THE RECORDS:

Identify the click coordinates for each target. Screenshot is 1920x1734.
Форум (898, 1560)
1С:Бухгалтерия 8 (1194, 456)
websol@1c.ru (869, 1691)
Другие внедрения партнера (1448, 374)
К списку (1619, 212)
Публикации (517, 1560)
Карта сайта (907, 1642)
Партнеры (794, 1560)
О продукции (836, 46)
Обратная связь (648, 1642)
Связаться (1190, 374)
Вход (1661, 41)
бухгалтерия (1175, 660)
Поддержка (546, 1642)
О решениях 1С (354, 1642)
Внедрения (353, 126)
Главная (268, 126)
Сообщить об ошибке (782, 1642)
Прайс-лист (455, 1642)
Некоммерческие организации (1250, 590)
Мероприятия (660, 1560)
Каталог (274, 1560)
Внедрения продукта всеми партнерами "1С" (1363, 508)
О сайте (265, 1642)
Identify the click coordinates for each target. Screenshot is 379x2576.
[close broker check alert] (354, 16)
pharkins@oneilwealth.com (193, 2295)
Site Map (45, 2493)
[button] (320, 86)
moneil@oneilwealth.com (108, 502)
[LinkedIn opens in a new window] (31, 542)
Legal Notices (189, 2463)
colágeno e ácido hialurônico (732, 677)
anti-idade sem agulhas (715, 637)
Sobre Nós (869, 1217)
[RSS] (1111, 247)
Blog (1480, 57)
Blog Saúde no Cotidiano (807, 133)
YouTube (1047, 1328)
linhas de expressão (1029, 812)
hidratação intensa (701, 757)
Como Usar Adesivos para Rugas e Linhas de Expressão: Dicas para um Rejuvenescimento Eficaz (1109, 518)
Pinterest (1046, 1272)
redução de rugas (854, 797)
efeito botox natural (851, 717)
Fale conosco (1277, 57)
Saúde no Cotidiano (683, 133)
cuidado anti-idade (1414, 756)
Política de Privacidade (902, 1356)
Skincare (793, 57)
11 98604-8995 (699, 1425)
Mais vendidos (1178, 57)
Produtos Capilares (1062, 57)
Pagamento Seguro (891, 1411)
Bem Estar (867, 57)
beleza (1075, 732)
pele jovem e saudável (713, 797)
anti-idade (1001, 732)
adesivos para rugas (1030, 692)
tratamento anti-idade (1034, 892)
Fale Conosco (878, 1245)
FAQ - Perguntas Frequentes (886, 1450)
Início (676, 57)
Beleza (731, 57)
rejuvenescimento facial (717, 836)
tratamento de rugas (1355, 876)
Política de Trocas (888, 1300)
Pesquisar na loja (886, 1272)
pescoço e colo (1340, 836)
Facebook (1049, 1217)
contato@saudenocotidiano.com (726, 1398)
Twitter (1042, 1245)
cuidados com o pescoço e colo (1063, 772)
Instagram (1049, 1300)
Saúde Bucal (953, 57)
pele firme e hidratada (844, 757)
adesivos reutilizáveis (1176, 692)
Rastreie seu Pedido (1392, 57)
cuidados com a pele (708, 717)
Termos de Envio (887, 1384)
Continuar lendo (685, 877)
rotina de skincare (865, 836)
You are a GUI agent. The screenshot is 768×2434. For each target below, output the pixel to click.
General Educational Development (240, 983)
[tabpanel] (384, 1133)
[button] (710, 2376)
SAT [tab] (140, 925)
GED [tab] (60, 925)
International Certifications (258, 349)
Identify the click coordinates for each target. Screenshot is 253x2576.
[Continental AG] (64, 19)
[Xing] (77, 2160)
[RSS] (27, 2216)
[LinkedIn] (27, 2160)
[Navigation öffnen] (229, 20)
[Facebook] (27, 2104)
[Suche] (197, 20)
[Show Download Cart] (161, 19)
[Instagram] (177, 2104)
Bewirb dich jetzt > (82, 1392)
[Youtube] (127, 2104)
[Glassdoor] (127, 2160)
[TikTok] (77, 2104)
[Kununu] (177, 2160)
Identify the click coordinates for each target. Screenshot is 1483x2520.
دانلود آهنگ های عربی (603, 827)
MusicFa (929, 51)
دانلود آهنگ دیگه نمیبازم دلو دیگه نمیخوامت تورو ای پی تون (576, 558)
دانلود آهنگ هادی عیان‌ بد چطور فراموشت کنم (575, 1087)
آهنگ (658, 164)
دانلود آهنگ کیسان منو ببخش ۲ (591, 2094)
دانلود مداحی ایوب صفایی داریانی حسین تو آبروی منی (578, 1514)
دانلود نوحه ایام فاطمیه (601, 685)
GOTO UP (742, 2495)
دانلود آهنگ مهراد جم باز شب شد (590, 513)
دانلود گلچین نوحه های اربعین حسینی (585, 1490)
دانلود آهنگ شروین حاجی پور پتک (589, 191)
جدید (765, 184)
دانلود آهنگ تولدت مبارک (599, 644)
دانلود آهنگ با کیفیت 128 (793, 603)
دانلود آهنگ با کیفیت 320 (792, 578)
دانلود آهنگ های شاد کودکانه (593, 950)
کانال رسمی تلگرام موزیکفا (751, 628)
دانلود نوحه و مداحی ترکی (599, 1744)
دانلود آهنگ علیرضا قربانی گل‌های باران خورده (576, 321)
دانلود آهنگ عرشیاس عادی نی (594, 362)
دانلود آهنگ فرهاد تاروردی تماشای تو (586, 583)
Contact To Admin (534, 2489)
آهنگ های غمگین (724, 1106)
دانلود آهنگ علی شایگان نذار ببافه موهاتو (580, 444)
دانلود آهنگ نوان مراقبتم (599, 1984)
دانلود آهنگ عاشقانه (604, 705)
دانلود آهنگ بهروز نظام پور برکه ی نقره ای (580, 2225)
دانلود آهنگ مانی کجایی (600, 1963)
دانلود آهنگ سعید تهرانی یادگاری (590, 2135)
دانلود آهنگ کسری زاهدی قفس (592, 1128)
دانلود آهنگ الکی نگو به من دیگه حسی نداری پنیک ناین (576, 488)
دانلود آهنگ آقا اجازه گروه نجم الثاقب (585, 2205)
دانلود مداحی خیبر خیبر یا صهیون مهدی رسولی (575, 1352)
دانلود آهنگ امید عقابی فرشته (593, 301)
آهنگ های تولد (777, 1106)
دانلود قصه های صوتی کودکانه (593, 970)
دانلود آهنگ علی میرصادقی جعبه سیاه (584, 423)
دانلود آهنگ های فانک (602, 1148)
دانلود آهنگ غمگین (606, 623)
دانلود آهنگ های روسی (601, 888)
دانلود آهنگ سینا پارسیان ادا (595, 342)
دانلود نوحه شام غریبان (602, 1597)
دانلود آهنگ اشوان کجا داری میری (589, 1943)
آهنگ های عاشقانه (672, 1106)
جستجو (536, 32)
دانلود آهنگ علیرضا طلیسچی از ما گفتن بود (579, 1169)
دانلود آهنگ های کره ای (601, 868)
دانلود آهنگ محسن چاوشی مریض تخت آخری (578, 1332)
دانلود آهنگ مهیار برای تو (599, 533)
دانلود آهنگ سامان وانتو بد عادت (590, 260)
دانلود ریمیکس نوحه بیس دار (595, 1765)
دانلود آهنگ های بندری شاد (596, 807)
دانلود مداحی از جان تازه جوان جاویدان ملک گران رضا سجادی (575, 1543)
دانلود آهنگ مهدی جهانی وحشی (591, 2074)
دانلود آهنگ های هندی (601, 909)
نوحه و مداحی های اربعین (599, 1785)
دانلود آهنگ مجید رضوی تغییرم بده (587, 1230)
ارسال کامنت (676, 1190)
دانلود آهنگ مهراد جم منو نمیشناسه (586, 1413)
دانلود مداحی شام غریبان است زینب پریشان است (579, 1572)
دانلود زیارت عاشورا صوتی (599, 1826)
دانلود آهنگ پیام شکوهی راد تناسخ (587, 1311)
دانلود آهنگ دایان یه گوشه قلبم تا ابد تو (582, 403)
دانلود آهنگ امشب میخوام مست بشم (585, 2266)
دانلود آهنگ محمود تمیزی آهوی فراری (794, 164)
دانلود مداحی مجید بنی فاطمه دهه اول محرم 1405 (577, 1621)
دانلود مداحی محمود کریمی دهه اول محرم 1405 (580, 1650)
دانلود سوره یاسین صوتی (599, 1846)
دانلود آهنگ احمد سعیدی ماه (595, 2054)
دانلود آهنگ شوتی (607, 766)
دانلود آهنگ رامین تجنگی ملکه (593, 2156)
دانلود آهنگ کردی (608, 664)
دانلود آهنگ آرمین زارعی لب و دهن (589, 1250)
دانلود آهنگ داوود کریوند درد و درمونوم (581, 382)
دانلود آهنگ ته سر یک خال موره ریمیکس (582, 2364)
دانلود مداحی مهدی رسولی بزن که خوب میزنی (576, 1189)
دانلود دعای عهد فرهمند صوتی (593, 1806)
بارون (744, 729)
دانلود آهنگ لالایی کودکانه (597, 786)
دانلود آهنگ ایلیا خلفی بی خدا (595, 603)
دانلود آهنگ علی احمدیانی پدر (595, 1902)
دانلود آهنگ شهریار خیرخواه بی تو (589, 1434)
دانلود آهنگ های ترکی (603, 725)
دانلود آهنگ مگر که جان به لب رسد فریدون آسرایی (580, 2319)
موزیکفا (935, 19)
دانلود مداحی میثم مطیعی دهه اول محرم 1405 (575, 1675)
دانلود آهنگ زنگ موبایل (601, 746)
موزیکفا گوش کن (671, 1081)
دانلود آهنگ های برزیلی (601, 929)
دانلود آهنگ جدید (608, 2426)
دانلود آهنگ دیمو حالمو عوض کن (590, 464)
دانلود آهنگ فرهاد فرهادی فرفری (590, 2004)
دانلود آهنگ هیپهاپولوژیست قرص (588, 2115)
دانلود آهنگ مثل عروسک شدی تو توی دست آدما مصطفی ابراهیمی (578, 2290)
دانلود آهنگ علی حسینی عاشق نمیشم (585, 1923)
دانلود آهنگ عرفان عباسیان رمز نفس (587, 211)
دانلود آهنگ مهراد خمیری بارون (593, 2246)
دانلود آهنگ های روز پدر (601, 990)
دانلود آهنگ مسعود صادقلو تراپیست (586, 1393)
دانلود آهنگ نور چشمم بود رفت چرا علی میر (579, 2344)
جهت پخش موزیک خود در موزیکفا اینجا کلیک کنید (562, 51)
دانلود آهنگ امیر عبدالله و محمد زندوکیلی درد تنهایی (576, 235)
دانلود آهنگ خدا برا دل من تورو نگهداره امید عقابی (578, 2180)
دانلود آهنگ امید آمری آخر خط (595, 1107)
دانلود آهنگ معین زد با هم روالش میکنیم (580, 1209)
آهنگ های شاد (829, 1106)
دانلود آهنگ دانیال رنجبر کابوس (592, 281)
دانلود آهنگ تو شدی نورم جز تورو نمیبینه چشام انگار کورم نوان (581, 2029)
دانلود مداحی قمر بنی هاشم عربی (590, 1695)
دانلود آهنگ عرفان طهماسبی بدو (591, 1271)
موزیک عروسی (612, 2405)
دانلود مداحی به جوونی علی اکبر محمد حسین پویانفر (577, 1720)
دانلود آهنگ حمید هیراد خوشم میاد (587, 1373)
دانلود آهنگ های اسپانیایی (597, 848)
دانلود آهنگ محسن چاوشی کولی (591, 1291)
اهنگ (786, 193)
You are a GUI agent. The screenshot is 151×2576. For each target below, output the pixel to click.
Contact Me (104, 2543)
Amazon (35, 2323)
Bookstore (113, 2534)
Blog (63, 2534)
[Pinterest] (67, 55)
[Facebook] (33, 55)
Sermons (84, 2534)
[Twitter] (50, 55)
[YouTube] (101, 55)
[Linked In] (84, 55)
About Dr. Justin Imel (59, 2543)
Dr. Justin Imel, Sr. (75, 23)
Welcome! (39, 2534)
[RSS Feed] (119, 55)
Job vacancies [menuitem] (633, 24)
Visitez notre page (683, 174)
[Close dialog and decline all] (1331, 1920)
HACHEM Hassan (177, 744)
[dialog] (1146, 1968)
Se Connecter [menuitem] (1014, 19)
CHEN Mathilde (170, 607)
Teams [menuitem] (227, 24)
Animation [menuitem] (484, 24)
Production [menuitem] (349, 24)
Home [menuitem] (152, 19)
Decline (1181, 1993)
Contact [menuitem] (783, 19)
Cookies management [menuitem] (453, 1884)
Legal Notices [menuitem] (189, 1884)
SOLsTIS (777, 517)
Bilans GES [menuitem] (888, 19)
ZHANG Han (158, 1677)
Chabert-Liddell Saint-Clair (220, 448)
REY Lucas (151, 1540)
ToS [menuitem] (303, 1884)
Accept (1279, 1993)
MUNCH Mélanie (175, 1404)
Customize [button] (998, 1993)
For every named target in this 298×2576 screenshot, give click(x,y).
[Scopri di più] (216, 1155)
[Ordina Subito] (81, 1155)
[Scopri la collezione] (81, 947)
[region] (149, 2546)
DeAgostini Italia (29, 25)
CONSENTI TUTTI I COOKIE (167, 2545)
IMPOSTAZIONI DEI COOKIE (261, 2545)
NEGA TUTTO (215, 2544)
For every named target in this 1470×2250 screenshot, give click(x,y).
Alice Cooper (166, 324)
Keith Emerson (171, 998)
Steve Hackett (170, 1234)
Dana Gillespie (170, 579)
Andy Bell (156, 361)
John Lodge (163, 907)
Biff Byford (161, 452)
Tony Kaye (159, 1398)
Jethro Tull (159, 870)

TASK TO CARRY OUT: Print exactly the lines above, between the one holding "آهنگ های تولد (777, 1106)" and the one holding "دانلود مداحی مهدی", inclusive, and nothing besides.

EXERCISE RESULT:
آهنگ های تولد (777, 1106)
دانلود قصه های صوتی کودکانه (593, 970)
دانلود آهنگ علی میرصادقی جعبه سیاه (584, 423)
دانلود آهنگ های فانک (602, 1148)
دانلود آهنگ غمگین (606, 623)
دانلود آهنگ های روسی (601, 888)
دانلود آهنگ سینا پارسیان ادا (595, 342)
دانلود نوحه شام غریبان (602, 1597)
دانلود آهنگ اشوان کجا داری میری (589, 1943)
آهنگ های عاشقانه (672, 1106)
جستجو (536, 32)
دانلود آهنگ علیرضا طلیسچی از ما گفتن بود (579, 1169)
دانلود آهنگ های کره ای (601, 868)
دانلود آهنگ محسن چاوشی مریض تخت آخری (578, 1332)
دانلود آهنگ مهیار برای تو (599, 533)
دانلود آهنگ سامان وانتو بد عادت (590, 260)
دانلود ریمیکس نوحه بیس دار (595, 1765)
دانلود آهنگ های بندری شاد (596, 807)
دانلود مداحی از جان تازه جوان جاویدان ملک گران رضا سجادی (575, 1543)
دانلود آهنگ مهدی جهانی وحشی (591, 2074)
دانلود آهنگ های هندی (601, 909)
نوحه و مداحی های اربعین (599, 1785)
دانلود آهنگ مجید رضوی تغییرم بده (587, 1230)
ارسال کامنت (676, 1190)
دانلود آهنگ مهراد جم منو نمیشناسه (586, 1413)
دانلود مداحی شام غریبان است زینب پریشان است (579, 1572)
دانلود زیارت عاشورا صوتی (599, 1826)
دانلود آهنگ پیام شکوهی راد تناسخ (587, 1311)
دانلود آهنگ دایان یه گوشه قلبم تا ابد تو (582, 403)
دانلود آهنگ امشب میخوام مست بشم (585, 2266)
دانلود آهنگ محمود تمیزی آهوی فراری (794, 164)
دانلود مداحی مجید بنی فاطمه دهه اول محرم 1405 (577, 1621)
دانلود مداحی محمود کریمی دهه اول محرم 1405 (580, 1650)
دانلود سوره یاسین صوتی (599, 1846)
دانلود آهنگ احمد سعیدی ماه (595, 2054)
دانلود آهنگ شوتی (607, 766)
دانلود آهنگ رامین تجنگی ملکه (593, 2156)
دانلود آهنگ کردی (608, 664)
دانلود آهنگ آرمین زارعی لب و دهن (589, 1250)
دانلود آهنگ داوود کریوند درد و درمونوم (581, 382)
دانلود آهنگ ته سر یک خال موره ریمیکس (582, 2364)
دانلود مداحی مهدی رسولی بزن که خوب میزنی (576, 1189)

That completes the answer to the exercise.